The more I think about it, there wasn't so much debatable content (what did the candidates actually "debate?") as there were broad accusations designed to confer guilt upon the recipient (more so Obama than Clinton). It was, in other words, a show trial, and that is a rather chilling thought given that the press considers itself the intermediary between the elites and the public.

--Mori Dinauer



COMMENTS

And you are missing one other shocking subtext which was that the NYT piece was about crypto-racist voters feelings uneasy for Obama and justifying it with seemingly trivial issues.
How low can they go ?

"Show trial" - that's the best description that I've heard of this so-called "debate" thus far.

As I watched, I felt an uneasy feeling that this was somehow different from the other debates. Sure, the past debates had plenty of these trivial "gotcha" questions. They even had their moments of rudeness (remember Wolf Blitzer's insistance on yes or no answers, cutting candidates off as they tried to provide nuance or clarification - information that would have actually informed the public of their views?).

However, ABC's debate went further. I believe "show trial" is the best way to describe it. I think it caught Obama off-guard. It certainly caught me off-guard, and I was already expecting the worst, having read of George Steph's appearances on Hannity and other right-wing radio earlier in the day.

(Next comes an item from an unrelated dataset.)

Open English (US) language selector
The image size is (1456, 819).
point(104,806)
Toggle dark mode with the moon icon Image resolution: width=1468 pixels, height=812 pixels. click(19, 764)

Of course, Hillary was happy to sit by and let the moderators pummel her fellow Democrat with right-wing talking points for two hours, occasionally piling on herself. She gave good answers to the few policy questions I saw, such as the Iraq withdrawal quesion, but I stopped watching this travesty 2/3 of the way through, so I didn't see many of the other policy questions. Obama also answered these questions well.

But what matters most to me is the depravity of our politics, well represented by ABC News this week. Only one of the Democratic presidential candidates seems interested in changing our politics. Barack Obama has my vote on this issue more than on any other.

Josh Marshall has a great take on this:

I was mulling over the ABC debate this morning and the moderators' claim that knocking Obama with a more or less uninterrupted stream of Swift Boat gotchas was justified by focusing the debate on 'electability'. And it occurred to me that we have now crossed an important threshold where the Republican operative cadre has sufficiently disciplined and trained the press (and more than a few Democrats) that their own role may simply be redundant.

Think about it. Organized campaigns of falsehoods, distortions and smears used to be something most people thought of as a bad thing, if not something that's ever been too far removed from American politics. Now, however, members of the prestige press appear to see it not as a matter of guilty slumming but rather a positive journalistic obligation to engage in their own organized campaign of falsehood, distortion and smear on the reasoning that it anticipates the eventual one to be mounted by Republicans. In other words, we've gotten past the debatable rationale that journalists have no choice but to cover smears and distortions once they're floated into the mainstream debate to thinking that journalists need to seek out and air smears and distortions on the grounds of electability, as though the mid-summer GOP Swiftboating was another de facto part of the election process like primaries, conventions and debates.

It's an expansive rationale under which Gibson and Stephanopoulos may have failed their civic responsibility by not pressing the point of whether Obama is a hereditary Muslim or his mother had a predilection for dark-skinned socialists.

As I've noted it's pretty nauseating and disillusioning that Sen. Clinton has now also convinced herself that she's providing a service by mounting her own Swift Boat campaign. But she is after all running a campaign.

In any case, at this stage it's not even clear the GOP slimesters ever have to come on the field. Journalists recognize their obligation to seek out potential Swift Boat tactics and do the job for them.